BEGIN Data listing

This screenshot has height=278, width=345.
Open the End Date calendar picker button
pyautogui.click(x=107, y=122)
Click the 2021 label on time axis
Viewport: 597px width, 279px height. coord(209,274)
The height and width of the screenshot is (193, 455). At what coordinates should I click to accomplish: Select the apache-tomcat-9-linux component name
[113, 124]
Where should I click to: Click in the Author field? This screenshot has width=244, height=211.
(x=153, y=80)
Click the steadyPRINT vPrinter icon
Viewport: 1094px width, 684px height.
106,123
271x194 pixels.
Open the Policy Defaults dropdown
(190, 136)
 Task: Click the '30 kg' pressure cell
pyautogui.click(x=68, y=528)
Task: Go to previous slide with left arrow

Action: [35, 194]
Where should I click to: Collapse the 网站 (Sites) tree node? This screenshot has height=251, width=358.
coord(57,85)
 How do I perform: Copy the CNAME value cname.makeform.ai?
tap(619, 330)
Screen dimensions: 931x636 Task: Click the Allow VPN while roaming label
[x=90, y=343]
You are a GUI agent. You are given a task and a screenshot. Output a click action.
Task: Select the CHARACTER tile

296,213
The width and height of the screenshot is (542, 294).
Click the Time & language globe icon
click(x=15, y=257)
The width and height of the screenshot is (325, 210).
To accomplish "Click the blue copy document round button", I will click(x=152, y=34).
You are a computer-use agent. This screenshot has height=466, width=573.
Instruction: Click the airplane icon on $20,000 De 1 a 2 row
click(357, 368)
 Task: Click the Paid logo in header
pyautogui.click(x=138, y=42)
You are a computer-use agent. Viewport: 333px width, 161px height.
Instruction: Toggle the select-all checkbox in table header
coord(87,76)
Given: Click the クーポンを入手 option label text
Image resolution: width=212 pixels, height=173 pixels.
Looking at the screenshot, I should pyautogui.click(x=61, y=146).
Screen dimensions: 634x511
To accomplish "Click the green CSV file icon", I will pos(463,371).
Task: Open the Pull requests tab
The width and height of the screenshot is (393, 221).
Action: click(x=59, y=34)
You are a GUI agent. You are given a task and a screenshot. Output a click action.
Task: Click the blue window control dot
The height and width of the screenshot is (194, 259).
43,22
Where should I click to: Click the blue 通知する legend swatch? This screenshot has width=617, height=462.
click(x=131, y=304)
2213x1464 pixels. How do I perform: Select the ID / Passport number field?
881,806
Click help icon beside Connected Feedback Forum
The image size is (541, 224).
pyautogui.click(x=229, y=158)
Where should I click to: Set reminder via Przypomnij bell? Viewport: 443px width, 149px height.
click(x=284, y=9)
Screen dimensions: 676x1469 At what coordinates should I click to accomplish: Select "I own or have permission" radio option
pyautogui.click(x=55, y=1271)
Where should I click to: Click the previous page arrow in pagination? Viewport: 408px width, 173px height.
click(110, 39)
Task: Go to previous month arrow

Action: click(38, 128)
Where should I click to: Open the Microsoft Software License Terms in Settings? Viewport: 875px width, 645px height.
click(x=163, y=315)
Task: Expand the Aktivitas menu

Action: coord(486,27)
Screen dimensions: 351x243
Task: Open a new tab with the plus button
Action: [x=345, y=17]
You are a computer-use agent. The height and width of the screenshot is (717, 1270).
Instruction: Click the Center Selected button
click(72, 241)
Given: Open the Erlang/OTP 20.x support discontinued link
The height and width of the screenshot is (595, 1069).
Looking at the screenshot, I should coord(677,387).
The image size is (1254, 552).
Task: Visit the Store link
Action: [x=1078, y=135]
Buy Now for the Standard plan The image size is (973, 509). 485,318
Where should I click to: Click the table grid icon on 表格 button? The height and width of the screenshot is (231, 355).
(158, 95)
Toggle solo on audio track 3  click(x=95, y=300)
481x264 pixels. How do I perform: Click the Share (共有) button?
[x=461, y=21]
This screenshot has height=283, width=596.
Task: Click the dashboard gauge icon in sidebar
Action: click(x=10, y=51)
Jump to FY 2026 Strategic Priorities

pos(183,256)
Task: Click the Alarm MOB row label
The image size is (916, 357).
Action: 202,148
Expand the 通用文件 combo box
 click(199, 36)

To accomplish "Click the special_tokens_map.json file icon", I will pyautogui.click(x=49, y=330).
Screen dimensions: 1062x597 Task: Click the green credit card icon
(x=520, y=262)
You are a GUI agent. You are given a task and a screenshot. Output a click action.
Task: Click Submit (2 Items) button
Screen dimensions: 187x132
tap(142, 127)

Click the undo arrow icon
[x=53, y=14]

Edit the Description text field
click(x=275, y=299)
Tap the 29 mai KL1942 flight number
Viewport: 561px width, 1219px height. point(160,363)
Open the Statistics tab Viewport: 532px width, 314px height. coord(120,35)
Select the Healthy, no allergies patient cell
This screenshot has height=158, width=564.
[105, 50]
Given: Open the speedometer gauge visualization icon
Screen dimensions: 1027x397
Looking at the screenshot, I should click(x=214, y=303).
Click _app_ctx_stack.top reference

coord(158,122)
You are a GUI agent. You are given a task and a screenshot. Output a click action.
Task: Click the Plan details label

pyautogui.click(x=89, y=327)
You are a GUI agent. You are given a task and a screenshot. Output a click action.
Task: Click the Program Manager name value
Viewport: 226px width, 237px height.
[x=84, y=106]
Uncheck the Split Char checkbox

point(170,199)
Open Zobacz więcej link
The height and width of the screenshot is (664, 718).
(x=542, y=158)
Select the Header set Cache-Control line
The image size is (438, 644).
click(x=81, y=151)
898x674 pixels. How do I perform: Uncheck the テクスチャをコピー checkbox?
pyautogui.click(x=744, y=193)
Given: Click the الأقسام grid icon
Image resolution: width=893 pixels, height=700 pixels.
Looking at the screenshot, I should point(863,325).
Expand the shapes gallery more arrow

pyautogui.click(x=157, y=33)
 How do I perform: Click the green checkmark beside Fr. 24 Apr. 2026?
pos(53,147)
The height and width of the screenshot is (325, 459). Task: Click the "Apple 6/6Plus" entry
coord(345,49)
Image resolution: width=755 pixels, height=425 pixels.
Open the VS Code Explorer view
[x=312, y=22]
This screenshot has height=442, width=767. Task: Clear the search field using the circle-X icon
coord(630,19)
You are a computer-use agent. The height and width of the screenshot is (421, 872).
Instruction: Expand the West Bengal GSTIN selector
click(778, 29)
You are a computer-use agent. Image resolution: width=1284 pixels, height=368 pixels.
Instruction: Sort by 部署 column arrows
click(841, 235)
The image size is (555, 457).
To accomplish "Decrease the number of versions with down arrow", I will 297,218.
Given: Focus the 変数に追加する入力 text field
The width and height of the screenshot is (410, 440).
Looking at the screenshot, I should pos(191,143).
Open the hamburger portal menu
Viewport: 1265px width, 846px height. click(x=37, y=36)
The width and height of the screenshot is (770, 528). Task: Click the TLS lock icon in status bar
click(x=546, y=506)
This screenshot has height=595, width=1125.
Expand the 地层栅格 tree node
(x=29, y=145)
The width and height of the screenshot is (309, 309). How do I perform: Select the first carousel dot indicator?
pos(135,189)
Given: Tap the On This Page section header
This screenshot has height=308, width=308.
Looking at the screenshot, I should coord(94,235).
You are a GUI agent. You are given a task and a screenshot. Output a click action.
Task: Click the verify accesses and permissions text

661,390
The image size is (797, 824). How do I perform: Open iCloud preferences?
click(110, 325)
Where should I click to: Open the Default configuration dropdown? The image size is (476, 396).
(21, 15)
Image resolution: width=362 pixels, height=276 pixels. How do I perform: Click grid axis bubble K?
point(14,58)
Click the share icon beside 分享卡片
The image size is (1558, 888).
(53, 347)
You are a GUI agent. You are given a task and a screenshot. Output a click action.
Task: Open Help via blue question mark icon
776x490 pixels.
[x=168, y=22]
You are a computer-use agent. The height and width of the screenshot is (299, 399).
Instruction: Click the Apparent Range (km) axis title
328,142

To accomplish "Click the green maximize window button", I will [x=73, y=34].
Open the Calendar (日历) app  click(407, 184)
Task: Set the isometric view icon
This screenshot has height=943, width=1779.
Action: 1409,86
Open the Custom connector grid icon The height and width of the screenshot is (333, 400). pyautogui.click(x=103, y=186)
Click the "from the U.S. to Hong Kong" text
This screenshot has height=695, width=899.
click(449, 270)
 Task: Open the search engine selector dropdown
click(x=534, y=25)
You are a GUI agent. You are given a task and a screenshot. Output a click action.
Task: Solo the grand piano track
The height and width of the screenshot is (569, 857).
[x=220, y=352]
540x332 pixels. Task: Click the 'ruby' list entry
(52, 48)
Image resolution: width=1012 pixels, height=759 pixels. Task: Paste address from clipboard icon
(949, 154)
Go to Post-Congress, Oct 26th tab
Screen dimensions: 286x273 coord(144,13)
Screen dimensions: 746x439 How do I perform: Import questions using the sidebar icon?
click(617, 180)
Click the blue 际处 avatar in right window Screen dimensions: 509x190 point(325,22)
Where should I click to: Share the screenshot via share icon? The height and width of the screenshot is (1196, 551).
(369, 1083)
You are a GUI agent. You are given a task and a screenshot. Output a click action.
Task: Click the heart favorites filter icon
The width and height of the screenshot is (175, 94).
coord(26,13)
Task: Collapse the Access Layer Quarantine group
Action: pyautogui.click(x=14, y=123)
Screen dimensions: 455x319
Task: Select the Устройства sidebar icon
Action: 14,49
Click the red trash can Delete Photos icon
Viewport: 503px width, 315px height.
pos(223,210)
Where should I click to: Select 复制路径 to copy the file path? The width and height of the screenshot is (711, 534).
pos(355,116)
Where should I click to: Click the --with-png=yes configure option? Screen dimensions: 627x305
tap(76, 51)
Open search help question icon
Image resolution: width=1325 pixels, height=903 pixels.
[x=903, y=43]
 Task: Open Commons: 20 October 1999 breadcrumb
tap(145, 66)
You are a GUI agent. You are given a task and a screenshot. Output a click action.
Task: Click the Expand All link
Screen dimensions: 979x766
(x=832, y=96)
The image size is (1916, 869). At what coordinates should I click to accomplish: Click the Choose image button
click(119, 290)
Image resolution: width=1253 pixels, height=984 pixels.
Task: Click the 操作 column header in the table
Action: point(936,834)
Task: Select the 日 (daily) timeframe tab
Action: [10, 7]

END Data listing

Task goal >>
Taking the records above, retype every line from the one with "You are a computer-use agent. This" down to the one with "You are a computer-use agent. Viewport: 333px", exactly and with nothing else.

Exercise result >>
You are a computer-use agent. This screenshot has height=466, width=573.
Instruction: Click the airplane icon on $20,000 De 1 a 2 row
click(357, 368)
 Task: Click the Paid logo in header
pyautogui.click(x=138, y=42)
You are a computer-use agent. Viewport: 333px width, 161px height.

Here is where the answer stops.